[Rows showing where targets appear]
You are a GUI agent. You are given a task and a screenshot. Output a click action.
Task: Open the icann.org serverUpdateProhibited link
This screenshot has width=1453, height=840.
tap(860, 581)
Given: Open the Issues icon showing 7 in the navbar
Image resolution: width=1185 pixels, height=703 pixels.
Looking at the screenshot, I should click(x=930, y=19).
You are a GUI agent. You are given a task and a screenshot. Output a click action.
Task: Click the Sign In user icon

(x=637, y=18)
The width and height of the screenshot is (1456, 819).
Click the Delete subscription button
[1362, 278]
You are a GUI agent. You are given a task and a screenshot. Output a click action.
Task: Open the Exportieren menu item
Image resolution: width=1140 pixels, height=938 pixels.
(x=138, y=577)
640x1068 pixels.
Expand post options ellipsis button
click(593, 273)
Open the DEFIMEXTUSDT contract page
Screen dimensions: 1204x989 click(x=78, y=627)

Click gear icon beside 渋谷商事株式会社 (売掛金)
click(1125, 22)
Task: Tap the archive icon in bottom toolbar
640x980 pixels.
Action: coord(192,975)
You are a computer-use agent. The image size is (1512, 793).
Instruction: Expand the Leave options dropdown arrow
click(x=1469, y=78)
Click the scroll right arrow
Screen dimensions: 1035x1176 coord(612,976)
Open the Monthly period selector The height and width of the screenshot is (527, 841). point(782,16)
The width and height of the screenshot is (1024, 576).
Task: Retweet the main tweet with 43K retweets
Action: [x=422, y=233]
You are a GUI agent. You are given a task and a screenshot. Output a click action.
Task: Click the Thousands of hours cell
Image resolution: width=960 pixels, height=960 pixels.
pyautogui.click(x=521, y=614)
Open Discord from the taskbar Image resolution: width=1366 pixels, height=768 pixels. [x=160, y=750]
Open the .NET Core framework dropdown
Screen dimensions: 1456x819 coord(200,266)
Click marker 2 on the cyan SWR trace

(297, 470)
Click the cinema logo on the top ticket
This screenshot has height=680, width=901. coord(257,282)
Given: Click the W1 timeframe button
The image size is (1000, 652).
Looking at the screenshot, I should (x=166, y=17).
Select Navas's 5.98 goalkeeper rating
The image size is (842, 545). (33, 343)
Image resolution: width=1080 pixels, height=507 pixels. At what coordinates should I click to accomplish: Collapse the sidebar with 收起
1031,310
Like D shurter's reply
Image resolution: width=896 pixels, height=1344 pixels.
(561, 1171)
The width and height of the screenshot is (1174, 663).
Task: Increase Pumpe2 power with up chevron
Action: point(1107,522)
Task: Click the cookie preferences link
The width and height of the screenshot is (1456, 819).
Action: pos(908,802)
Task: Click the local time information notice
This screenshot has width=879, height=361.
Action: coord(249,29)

**WHAT TO DO:** Copy all of the material above line for line, without changing anything.

**THE COMPLETED TASK:**
You are a GUI agent. You are given a task and a screenshot. Output a click action.
Task: Open the icann.org serverUpdateProhibited link
This screenshot has width=1453, height=840.
tap(860, 581)
Given: Open the Issues icon showing 7 in the navbar
Image resolution: width=1185 pixels, height=703 pixels.
Looking at the screenshot, I should click(x=930, y=19).
You are a GUI agent. You are given a task and a screenshot. Output a click action.
Task: Click the Sign In user icon

(x=637, y=18)
The width and height of the screenshot is (1456, 819).
Click the Delete subscription button
[1362, 278]
You are a GUI agent. You are given a task and a screenshot. Output a click action.
Task: Open the Exportieren menu item
Image resolution: width=1140 pixels, height=938 pixels.
(x=138, y=577)
640x1068 pixels.
Expand post options ellipsis button
click(593, 273)
Open the DEFIMEXTUSDT contract page
Screen dimensions: 1204x989 click(x=78, y=627)

Click gear icon beside 渋谷商事株式会社 (売掛金)
click(1125, 22)
Task: Tap the archive icon in bottom toolbar
640x980 pixels.
Action: coord(192,975)
You are a computer-use agent. The image size is (1512, 793).
Instruction: Expand the Leave options dropdown arrow
click(x=1469, y=78)
Click the scroll right arrow
Screen dimensions: 1035x1176 coord(612,976)
Open the Monthly period selector The height and width of the screenshot is (527, 841). point(782,16)
The width and height of the screenshot is (1024, 576).
Task: Retweet the main tweet with 43K retweets
Action: [x=422, y=233]
You are a GUI agent. You are given a task and a screenshot. Output a click action.
Task: Click the Thousands of hours cell
Image resolution: width=960 pixels, height=960 pixels.
pyautogui.click(x=521, y=614)
Open Discord from the taskbar Image resolution: width=1366 pixels, height=768 pixels. [x=160, y=750]
Open the .NET Core framework dropdown
Screen dimensions: 1456x819 coord(200,266)
Click marker 2 on the cyan SWR trace

(297, 470)
Click the cinema logo on the top ticket
This screenshot has height=680, width=901. coord(257,282)
Given: Click the W1 timeframe button
The image size is (1000, 652).
Looking at the screenshot, I should (x=166, y=17).
Select Navas's 5.98 goalkeeper rating
The image size is (842, 545). (33, 343)
Image resolution: width=1080 pixels, height=507 pixels. At what coordinates should I click to accomplish: Collapse the sidebar with 收起
1031,310
Like D shurter's reply
Image resolution: width=896 pixels, height=1344 pixels.
(561, 1171)
The width and height of the screenshot is (1174, 663).
Task: Increase Pumpe2 power with up chevron
Action: point(1107,522)
Task: Click the cookie preferences link
The width and height of the screenshot is (1456, 819).
Action: pos(908,802)
Task: Click the local time information notice
This screenshot has width=879, height=361.
Action: coord(249,29)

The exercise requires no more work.